### Data for locating words and elements
══════════

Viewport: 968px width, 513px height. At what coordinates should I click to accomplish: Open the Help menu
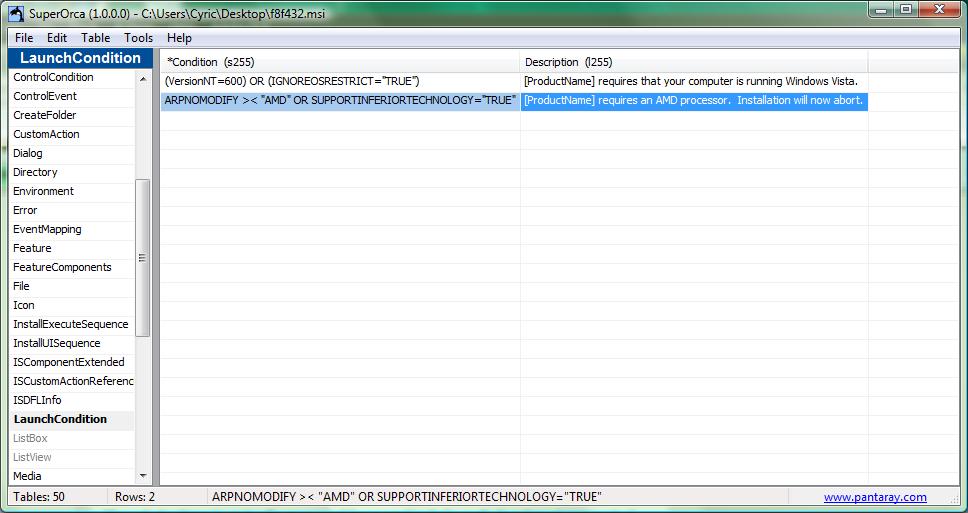pyautogui.click(x=180, y=38)
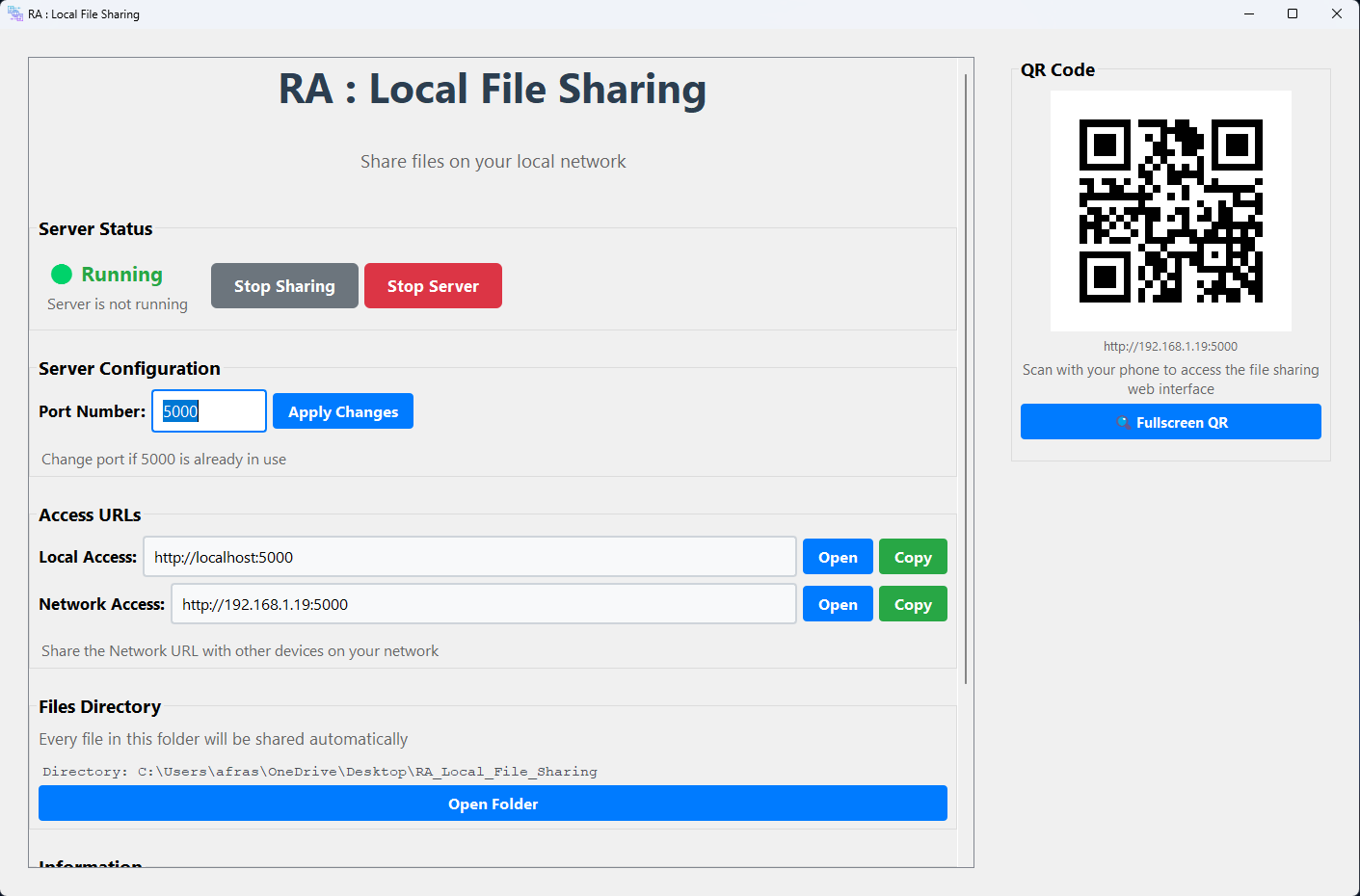Open the Network Access URL

pos(837,603)
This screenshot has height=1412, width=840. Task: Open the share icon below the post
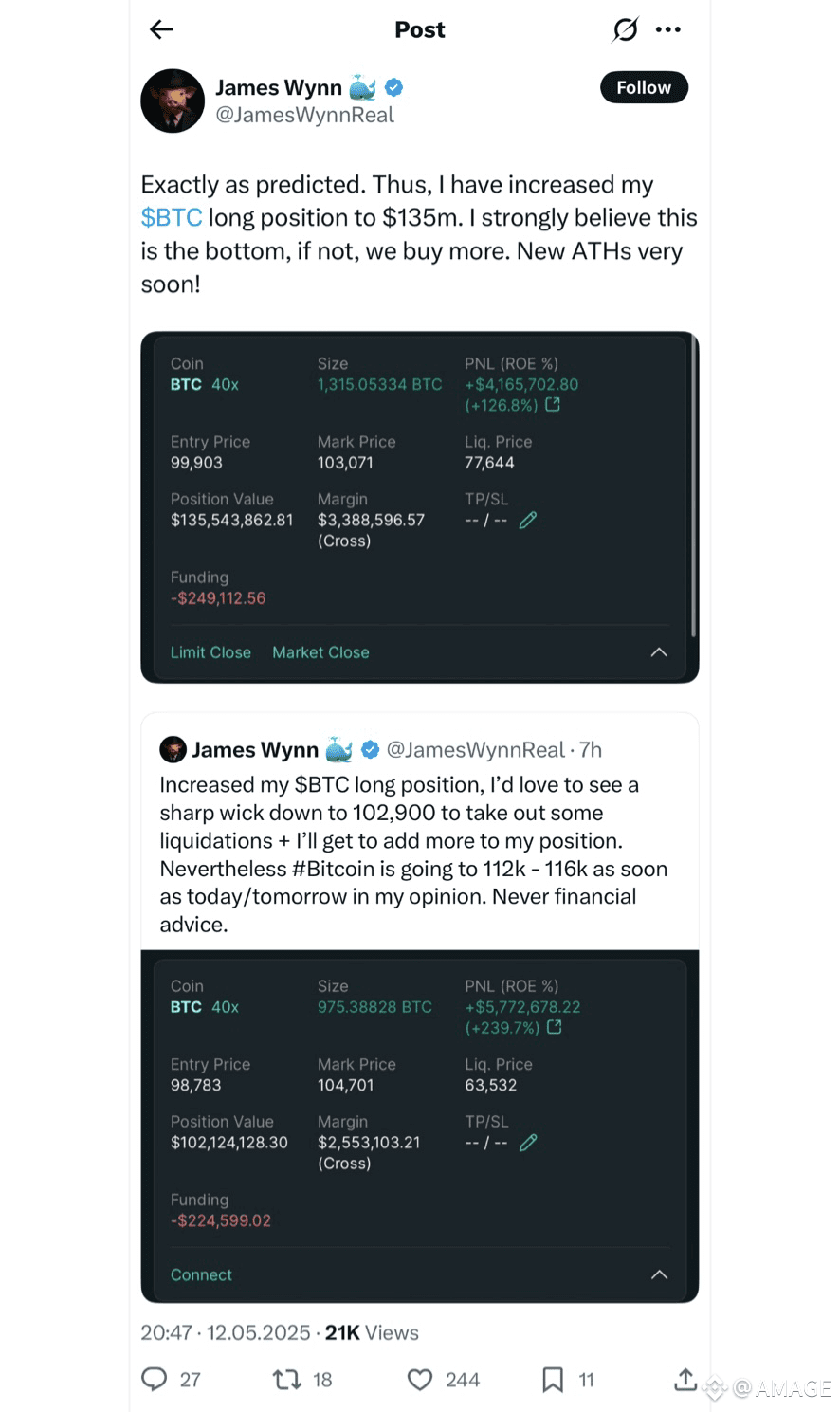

══════════

### What this task involves
List each line of the records above as a numbered list, skipping any blank lines. Leave the pictures out of your answer.

### Worked solution
1. Viewport: 968px width, 513px height. At what coordinates should I click to accomplish: Open the Help menu
2. pyautogui.click(x=180, y=38)
3. Open the Network Access URL
4. pos(837,603)
5. This screenshot has height=1412, width=840. Task: Open the share icon below the post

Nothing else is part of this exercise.